Document passage:
Star-Fired Beef

Spoilt by Story?


I’ve been playing a fair bit of The Secret World lately, because Samhain always is the best of the MMO holidays. Every time I come back to TSW I get all tingly in anticipation at the prospect of digging deeper into the lore of the game. I know it has been said before, by many people, but there really is no MMO out there that can compete with the way TSW handles story. Even SWTOR has to take a back seat here, I think.

It’s not just the story or lore itself that brings TSW head and shoulders above the competition, though. It is the atmosphere which it both feeds off and creates. It just all comes together to deliver an experience that really is second to none in the genre. I think that the defining aspect of it is the investigation missions. Not only do they engage your brain in a way that no other MMO can, they force you to learn about things that inform the background lore of the game. Whether it be decrypting morse code that a ghost is sending you via a van’s headlights, learning old (pagan?) names for herbs to use in a summoning ritual, translating all manner of ancient languages, or using classical art references to find hidden keys, it is all deeply immersive.

The quality of writing – both textual and verbal – is incredible, given what we normally put up with. Even though it is good, I still think a fair bit of the SWTOR dialogue is slightly-to-overly melodramatic, at least for the Imperial Agent storyline I played. I think the LOTRO flavour writing is very good, particularly in the Shire – I really like how they captured the Hobbit lifestyle. But the quest dialogue, and the flow of the story, it seemed too compartmentalised, too disconnected from the rest of the world. It felt too much like the WoW level of writing quality, too…gimmicky?

Anyway, the point is that I think I’ve been spoilt by the quality of writing in TSW, and now it is really difficult to get excited about any MMO that doesn’t live up to that standard. I’ve come to realise that in an MMO, what I am craving is the experience of being a part of a larger story, where I am discovering my place in it just as much as I am shaping it. I think this is the reason why I haven’t been able to really immerse myself in GW2. The dialogue was absolutely shocking, the personal story was just boring as hell, and other than that there is, as far as I could tell, no overall story that I felt a part of. ArcheAge was pretty bad, too, in terms of writing quality. Plus, the main story ended abruptly and with no sense of having changed anything.

Data extract:

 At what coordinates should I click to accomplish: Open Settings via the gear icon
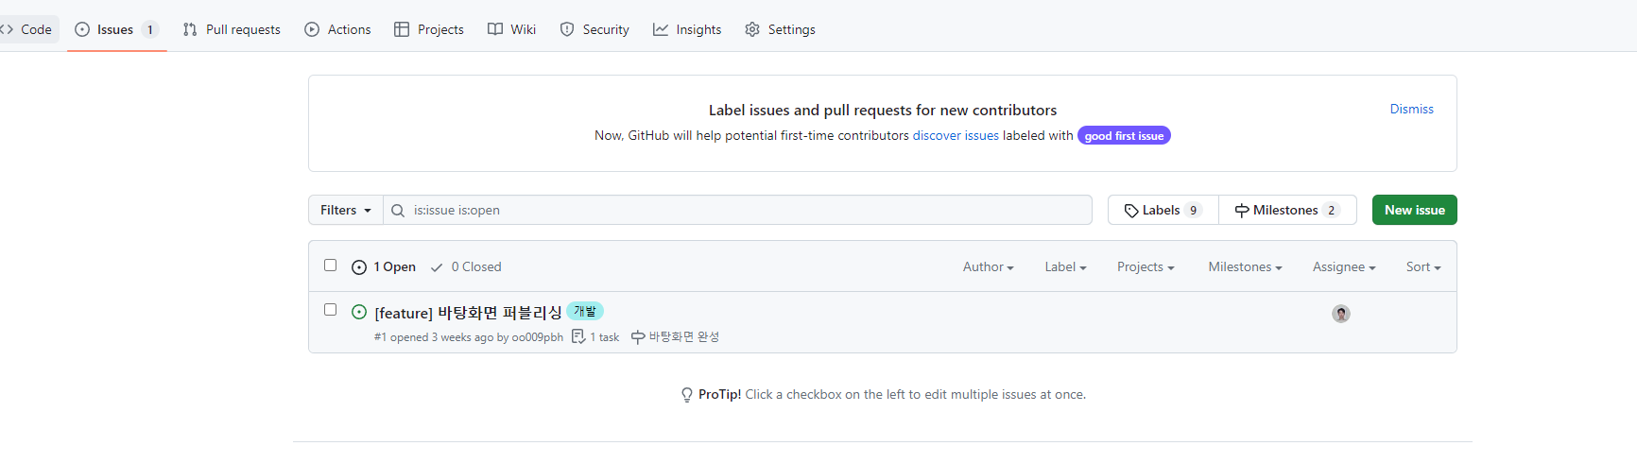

--

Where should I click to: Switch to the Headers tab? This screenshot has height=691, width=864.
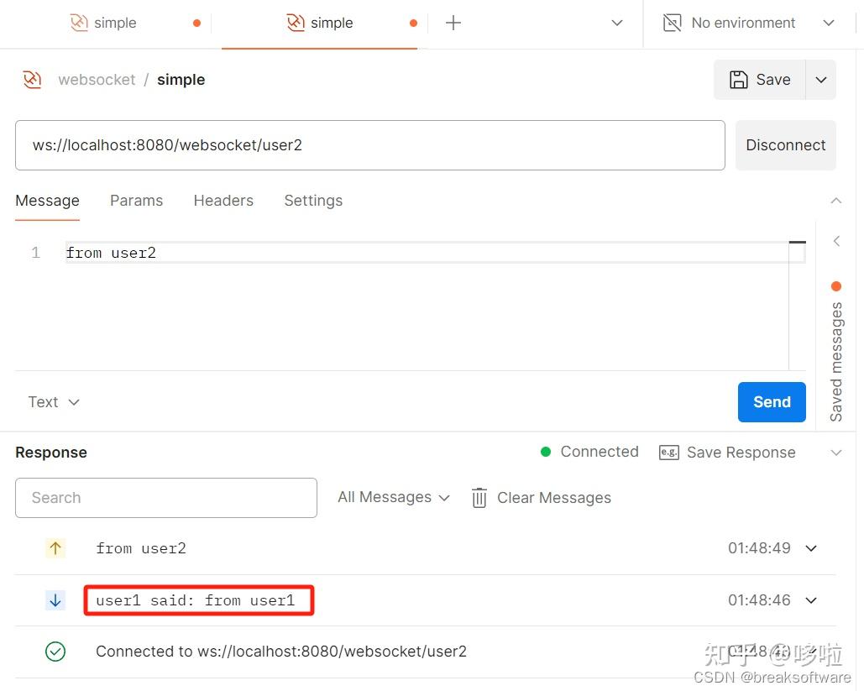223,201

Set task 1: In the blog post on MMO storytelling, what does the writer call the defining aspect of The Secret World's experience?
Set task 2: Pick up the blog post on MMO storytelling after its final sentence and carry it on.
The records can be left aside here.

Output 1: The investigation missions.

Output 2:
With the vast majority of MMOs these days having virtually identical gameplay experiences – with minor variations in combat and minigame offerings – the defining factor for me, I’ve realised, is the world-building. The lore. The background. The atmosphere. The writing. If the game won’t meet my standards for these, then I’ll either have to turn to sandboxes like EVE, where I write my own story or participate in ones created by others, or literally write my own stories. I need to get back to my WoW fanfic, since it is the closest I’m going to get to that game for the foreseeable future. There is a certain satisfaction to be gained from using your own perspective to flesh out parts of the story that you see major problems with, or felt were entirely neglected.


5 thoughts on “Spoilt by Story?

  1. I’m in the same boat as you are on this. I’m sad that TSW doesn’t get more recognition than it does, because it’s obvious they have professional and top-notch fiction writers on this team. This game always prompts me to scour wikis to learn more about the “lore,” which I’m usually thrilled to realize is often a re-imagining of our own world history. It’s brilliant!

    I’m also in the same boat in GW2 as you. I was a huge supporter of GW2 at launch, but as the living story trundles along, I just can’t get into it or the characters. It all seems almost laughable and over the top drama with seriously cringeworthy dialogue and characterization. There’s really only so much “Oh, JOOORY!” I can handle in an episode before I feel like muting the NPC chatter.

    I was just never able to get into LOTRO’s writing. It was too dull and often humorless to me. And when they did try to be funny, it fell pretty flat, IMHO. And I’m someone who loves Tolkien – The Hobbit and LOTR were my introduction to fantasy as a genre.

    FFXIV has some fairly strong writing to it, if you don’t mind the more archaic language and Japanese humor. It takes some getting used to, but it’s one of the newer games that I find where I really care about what’s happening in the stories and to the NPCs my character associates with. It does a great job of making your character the hero, which is something I find lacking in a lot of MMOs. I won’t say the writing is as strong as TSW, however, but considering it’s been translated over and maintains its Japanese quirkiness, it’s usually a fun and pleasing tale.

    • Yeah I’m really kind of shocked (and not a little bitter) at the fact that Blizzard, who have the resources to attract the best of the best, either haven’t noticed the difference that professional writers can make, or refuse to invest in them for some reason.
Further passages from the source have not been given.